● DIRECTIVE A: Summarize the extract on the Proposed Amendments in two sentences.

● EXTRACT:
* Begin *

Regulators believe that overall, the benefits from addressing the current information gap regarding investment fund cost outweigh the anticipated implementation costs.
3.2. Regional impact
No regional-specific effects of the Proposed Amendments have been identified at this time as they, together with the CSA’s TCR Enhancements, impact indiscriminately all industry stakeholders across Canada.
3.3. Impact of the Proposed Amendments on existing exemptions
The Proposed Amendments will impact directly or indirectly exemptions that have been issued by CIRO’s predecessor (IIROC), following the CRM reform, and which are still active.51
In some cases, Dealer may not need these exemptions any longer, because the circumstances that lead to these exemptions have been resolved or because some of these exemptions have been, or may be, codified into our rules. This is the case with the exemptions that have been codified into our rules by the Derivatives Rules Modernization amendments,52 and the ones that have been proposed for codification under the Proposed Amendments (provided they are approved for implementation).53
In other cases, Dealers may need to renew or expand their existing exemptions in anticipation of the enhanced client reporting obligation. We remind Dealers of their responsibility to assess the impact of the Proposed Amendments on their exemptions and take the necessary actions, including reaching out to CIRO staff for clarification, if needed.
3.4. Impact of other policy projects
We have sought to balance any dependencies between the Proposed Amendments and the parallel Rule Consolidation Project and mitigate significant cross-impact between the two projects. The current annual cost reporting provisions affected by the Proposed Amendments in both the MFD Rules and IDPC Rules are already substantially aligned. In those limited areas where we propose to bridge existing gaps between the two rule sets, we do so in alignment with the direction of the Rule Consolidation Project. Any reporting differences at a broader level will be addressed as part of the Rule Consolidation Project.

* End *

● GIVEN INFORMATION:
* Begin *

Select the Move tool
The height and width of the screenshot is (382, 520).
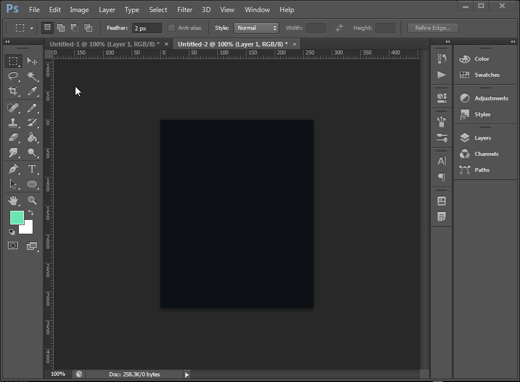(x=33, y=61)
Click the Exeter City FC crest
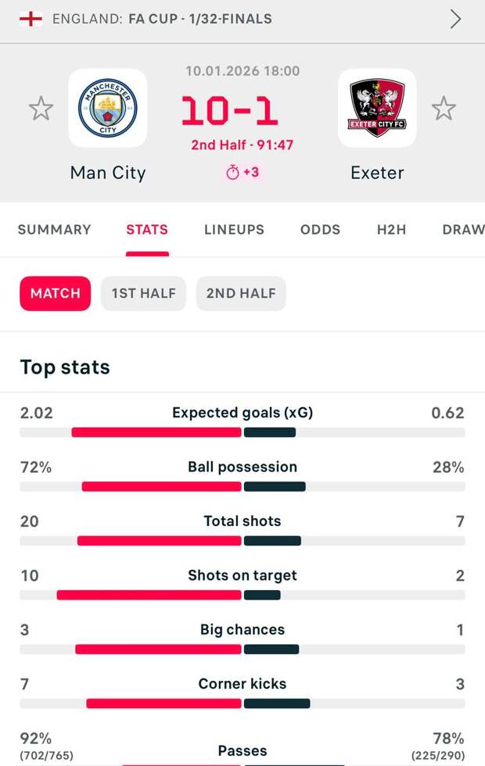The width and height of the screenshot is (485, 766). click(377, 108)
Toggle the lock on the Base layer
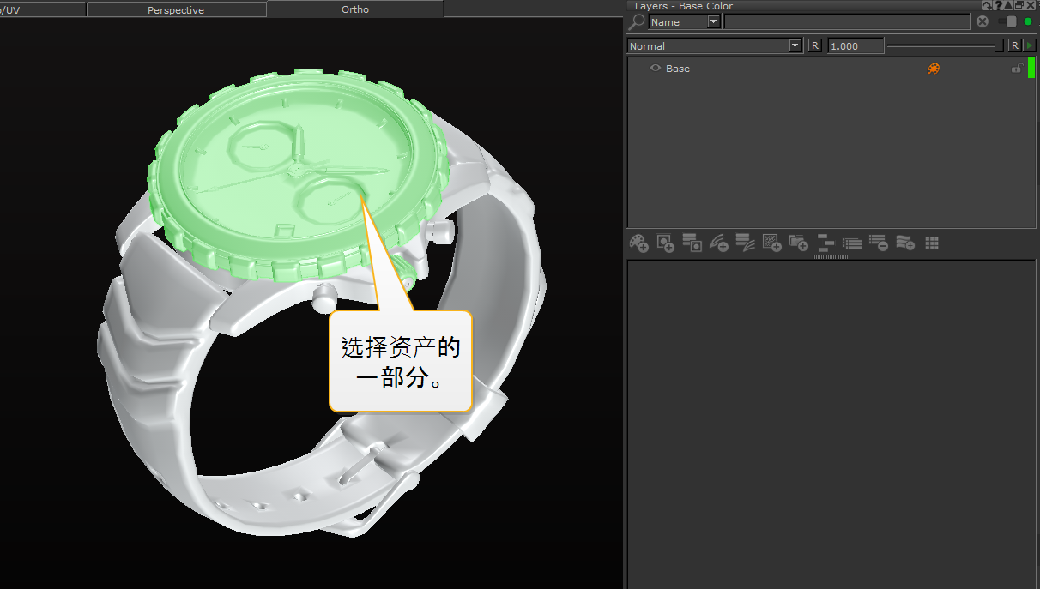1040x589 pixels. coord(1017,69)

* End *
* Begin *

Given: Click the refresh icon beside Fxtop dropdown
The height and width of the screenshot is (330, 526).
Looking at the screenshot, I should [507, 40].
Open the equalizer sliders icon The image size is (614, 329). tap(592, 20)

* End *

● DIRECTIVE B: Report how many lines of the entries contain the word "icon", giving only the number.

● EXPECTED OUTPUT A: The Proposed Amendments are expected to have no region-specific effects because they, together with the CSA's TCR Enhancements, affect all industry stakeholders across Canada. They will also directly or indirectly affect active exemptions issued by IIROC: Dealers may no longer need some of these exemptions and may need to renew or expand others.

● EXPECTED OUTPUT B: 2